(Data):

►

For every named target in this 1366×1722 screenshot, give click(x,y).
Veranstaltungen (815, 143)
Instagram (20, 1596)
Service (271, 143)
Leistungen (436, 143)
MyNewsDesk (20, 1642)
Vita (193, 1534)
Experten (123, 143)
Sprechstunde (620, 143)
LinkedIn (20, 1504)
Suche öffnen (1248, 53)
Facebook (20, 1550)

◄

(What to work on):
Please repeat the listing above in full and exactly.

(Task response):
For every named target in this 1366×1722 screenshot, give click(x,y).
Veranstaltungen (815, 143)
Instagram (20, 1596)
Service (271, 143)
Leistungen (436, 143)
MyNewsDesk (20, 1642)
Vita (193, 1534)
Experten (123, 143)
Sprechstunde (620, 143)
LinkedIn (20, 1504)
Suche öffnen (1248, 53)
Facebook (20, 1550)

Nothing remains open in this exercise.